Currently sold puts on MPL,IPL,TCL for this month expiry

Nov RIO

Sold calls For nov/dec expiry CWN,NCM,RIO

I always like to leave an order on to buy back when I have a reasonable profit [Say over 50%] and this can happen when I am away so I can miss the roll opportunity

Use IB so low brokerage


----------



## Virge666 (10 September 2016)

freebird54 said:


> Currently sold puts on MPL,IPL,TCL for this month expiry
> 
> Nov RIO
> 
> ...




These are going to hurt a bit come monday depending on the strikes... with the vol spike as well. But i am guessing you have done well with this for the last 6 months to easiliy cover this.

Also depends how many and if you wouldn't mind owning the stock...

Quick Q - Why did you sell puts so far away ?  I find 30-45 days to be a good sweetspot for selling theta. then you can roll to the later months if you need more time...


----------



## freebird54 (10 September 2016)

Virge666 said:


> These are going to hurt a bit come monday depending on the strikes... with the vol spike as well. But i am guessing you have done well with this for the last 6 months to easiliy cover this.
> 
> Also depends how many and if you wouldn't mind owning the stock...
> 
> Quick Q - Why did you sell puts so far away ?  I find 30-45 days to be a good sweetspot for selling theta. then you can roll to the later months if you need more time...




I agree Dec too far normally but I am overseas oct and some of nov.

I am always wary for a dow like now and this will be interesting - cancelled all buy back orders of course

Strikes This month expiry TCL 12.21 -roll or buy back monday?  IPL 3.00,  MPL 2.90

Have cash to buy but IB interest charged is so low may leave cash earning more elsewhere, aware of currency risk of course.

Thanks for your input


----------



## Virge666 (11 September 2016)

freebird54 said:


> I agree Dec too far normally but I am overseas oct and some of nov.
> 
> Strikes This month expiry TCL 12.21 -roll or buy back monday?  IPL 3.00,  MPL 2.90
> 
> Thanks for your input




Are the above puts or calls... i would roll the puts and just ignore the calls. Unless you dont mind owning more stock...  (rolling depending on slippage of course.)
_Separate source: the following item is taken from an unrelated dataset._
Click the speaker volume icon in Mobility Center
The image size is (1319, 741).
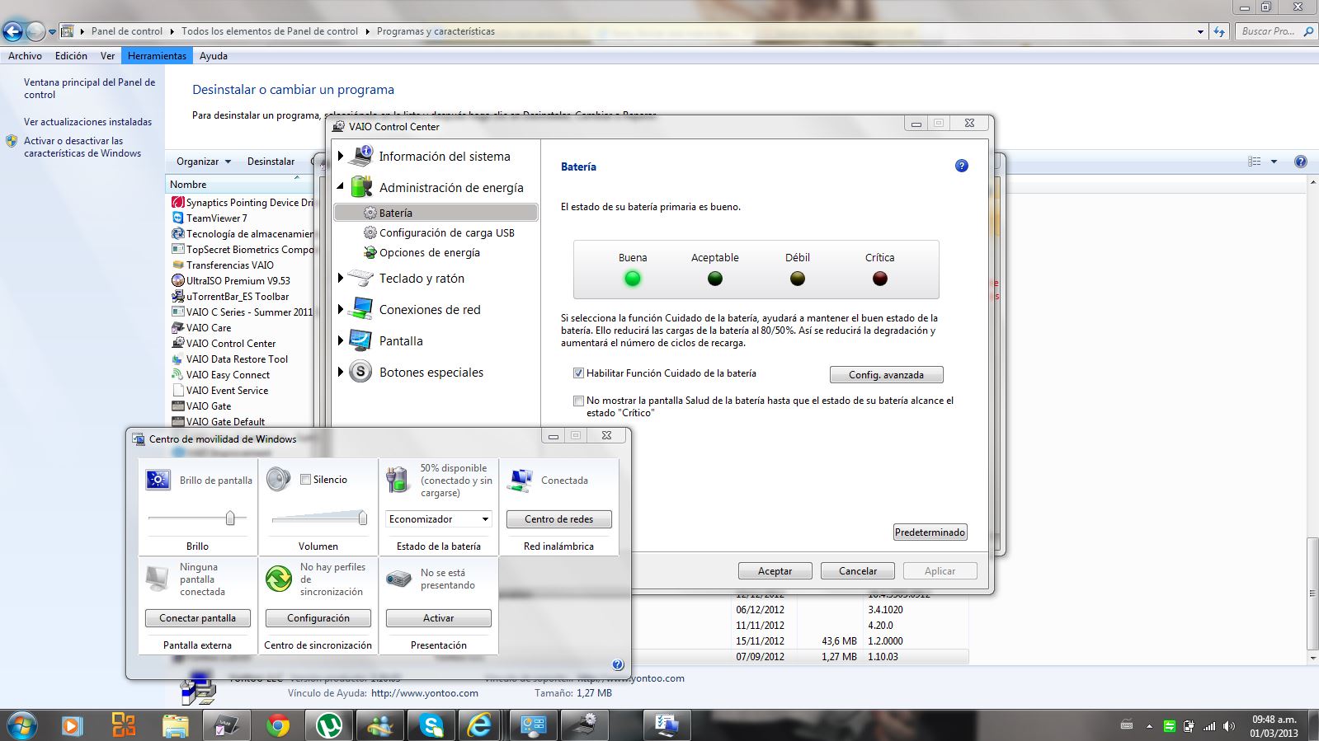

but that kills the buying power to be put somewhere else. As for IPL and MPL - they are $2 stocks, not really worth the risk and slippage to sell either puts or calls, not to mention the lack of liquidity. Risk vs Reward vs slippage vs the $2 you gave IB.

That's my 2 cents FWIW.


----------



## freebird54 (12 September 2016)

Virge666 said:


> Are the above puts or calls... i would roll the puts and just ignore the calls. Unless you dont mind owning more stock...  (rolling depending on slippage of course.)
> 
> but that kills the buying power to be put somewhere else. As for IPL and MPL - they are $2 stocks, not really worth the risk and slippage to sell either puts or calls, not to mention the lack of liquidity. Risk vs Reward vs slippage vs the $2 you gave IB.
> 
> That's my 2 cents FWIW.




Above are all Puts - ignored calls and cancelled buy back orders on them yesterday to hopefully do it at a lower level today

Good comment  re. IPL and MPL but I like to get an income of a few hundred $$ often, and I am a little ahead

For about 15 years I mainly sell cash covered puts and covered calls - always worked out better than buying puts/calls

TCL roll to dec 11.50 - there is a 23c div dec


----------



## Virge666 (13 September 2016)

freebird54 said:


> Above are all Puts - ignored calls and cancelled buy back orders on them yesterday to hopefully do it at a lower level today
> 
> Good comment  re. IPL and MPL but I like to get an income of a few hundred $$ often, and I am a little ahead
> 
> ...




Good stuff mate - nicely played


----------



## freebird54 (15 September 2016)

Virge666 said:


> Good stuff mate - nicely played



Market makers were not there for the roll with IB on TCL so I did it in 2 legs Buying back and doing the Jan 11.50 for a small net cost

I also bought back some calls for about half the premium I got.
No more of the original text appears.